Creevelea Abbey, the last Franciscan friary founded in Ireland before the suppression of the monasteries by Henry VIII, was founded by Eoghan O’Rourke and his wife Margaret in 1508. Brian Ballach O’Rourke partially restored the abbey, which was unsuccessfully suppressed again in 1539. The friars retained possession of the abbey for another half-century, despite ongoing threats of suppression.

During the tumultuous decade between 1545 and 1555, the friars had secretly tunneled from the abbey to the O’Rourke Banqueting Hall. They also built a chamber room large enough to house dozens of friars for extended periods of time more than forty feet underground.

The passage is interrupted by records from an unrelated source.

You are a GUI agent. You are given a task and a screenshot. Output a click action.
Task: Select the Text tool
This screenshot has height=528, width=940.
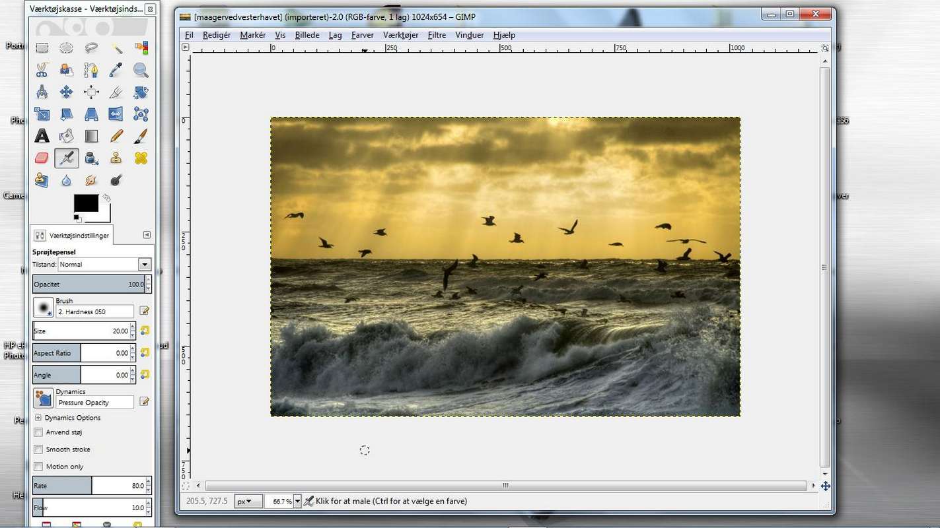point(42,136)
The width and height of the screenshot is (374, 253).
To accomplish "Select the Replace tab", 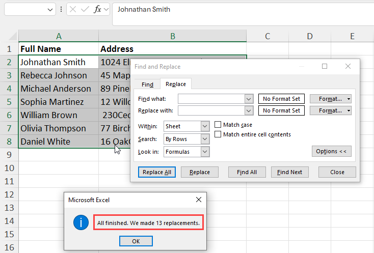I will (x=176, y=84).
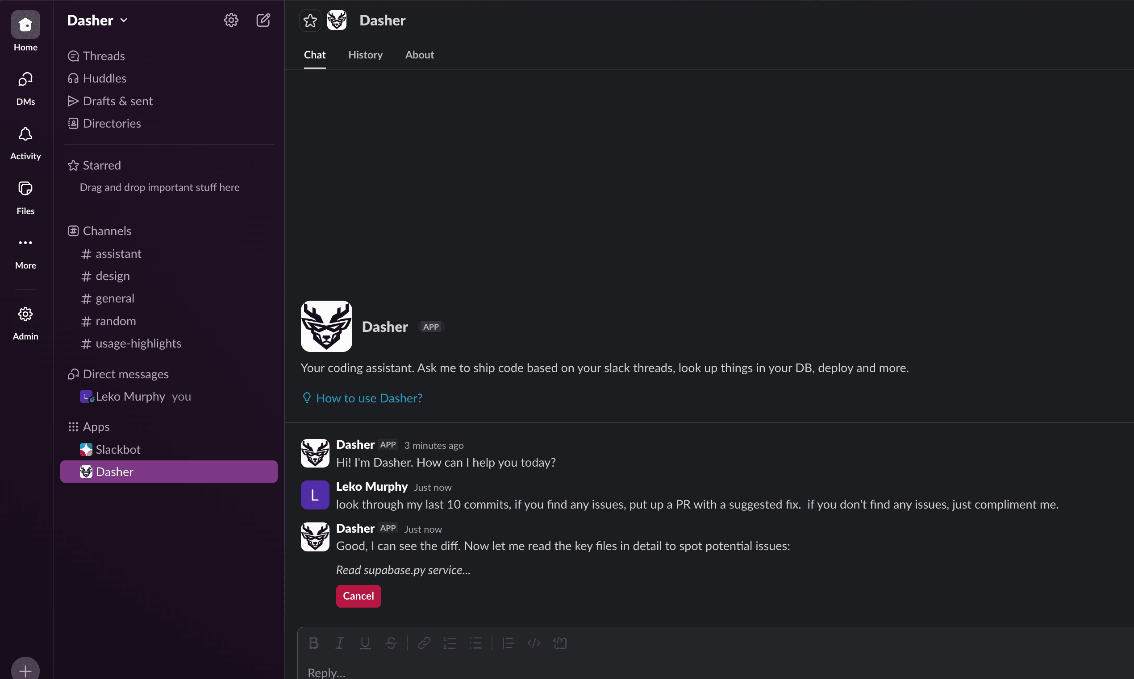Switch to the About tab
Viewport: 1134px width, 679px height.
pyautogui.click(x=419, y=54)
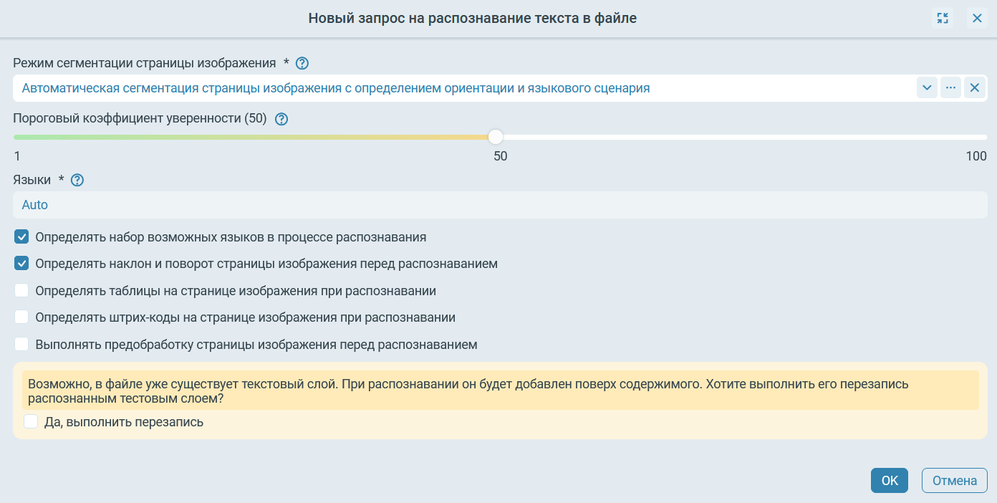This screenshot has width=997, height=503.
Task: Open help for page segmentation mode
Action: click(302, 63)
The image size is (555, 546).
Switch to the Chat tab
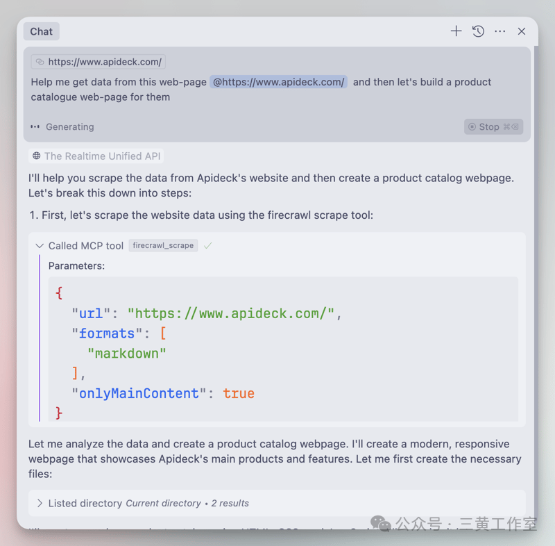[x=41, y=31]
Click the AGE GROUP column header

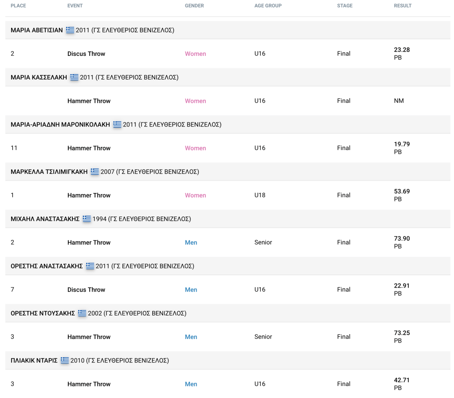coord(268,6)
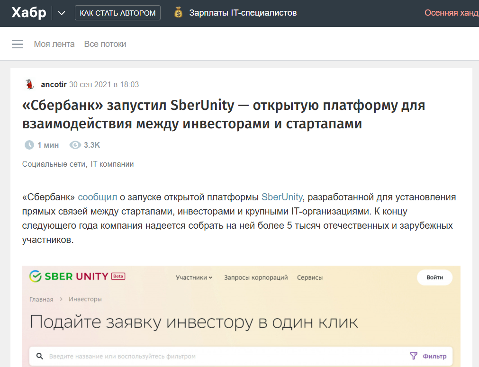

Access to the secret room was either through the nearly fifteenhundred-foot tunnel from the abbey or through a four-hundred-foot tunnel from the banqueting hall. In 1575, the friars built a onehundred-fifty-foot third tunnel — a small escape tunnel that led to a wooded area on the banks of the river. Its exterior exit was kept covered with stones.

The bond between the O’Rourkes and the friars remained sacred. The existence of the tunnels and the room had been handed down by word of mouth from generation to generation. No one outside the O’Rourke family knew for certain of its existence.

Laurence O’Rourke and Farid Nasiri slipped quietly into the ruins of the abbey. O’Rourke hadn’t used the abbey entrance to the tunnel for over thirty years due to its open exposure and relentless pounding of tourists. His usual access had been through the banqueting hall but that was too risky now with the intrusion of the Americans.

The lichen-covered stone walls and archways of the Abbey of Creevelea stood mostly in ruins. The tower still hovered high above the ground. The grassy grounds of the interior courtyard had become a cemetery over the years, now dotted with tombstones and grave markers. Mounds of broken boulders, now overgrown with grass, littered the Abbey landscape.